- Document segment:

========

Over the past few weeks, GPS connectivity issues have been repeatedly been reported in the vicinity of Kaliningrad, including in Poland as well as in the wider Baltic region, with the issue reaching southern Swedish and northeastern German regions.

While multiple media reports attributed the interference to Russian electronic warfare jammers allegedly getting activated in Kaliningrad, the troubles also correspond with the ongoing military maneuvers of the US-led NATO bloc in the area, said to be the largest exercise staged since the end of the Cold War era. Neither of the suspected parties who might have been causing the GPS interference has provided any public comment on the matter.

The incident occurred off the Russian exclave of Kaliningrad, with media reports blaming the interference on Moscow

The UK Ministry of Defence has publicly expressed concerns after a RAF plane with Defence Secretary Grant Shapps was subjected to GPS jamming while flying near the Russian exclave of Kaliningrad. While London did not explicitly assign blame for the incident, British media reports are claiming Moscow was behind it.

========

- Given data:
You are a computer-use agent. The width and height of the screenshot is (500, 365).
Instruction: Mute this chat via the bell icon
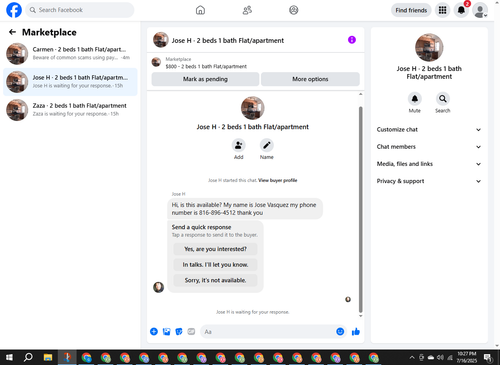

========

- Stated exercise: Retype the GPS interference passage starting at "While multiple media" and ending at "was behind it.". The listing is separate from the GPS interference passage.

- Expected output:
While multiple media reports attributed the interference to Russian electronic warfare jammers allegedly getting activated in Kaliningrad, the troubles also correspond with the ongoing military maneuvers of the US-led NATO bloc in the area, said to be the largest exercise staged since the end of the Cold War era. Neither of the suspected parties who might have been causing the GPS interference has provided any public comment on the matter.

The incident occurred off the Russian exclave of Kaliningrad, with media reports blaming the interference on Moscow

The UK Ministry of Defence has publicly expressed concerns after a RAF plane with Defence Secretary Grant Shapps was subjected to GPS jamming while flying near the Russian exclave of Kaliningrad. While London did not explicitly assign blame for the incident, British media reports are claiming Moscow was behind it.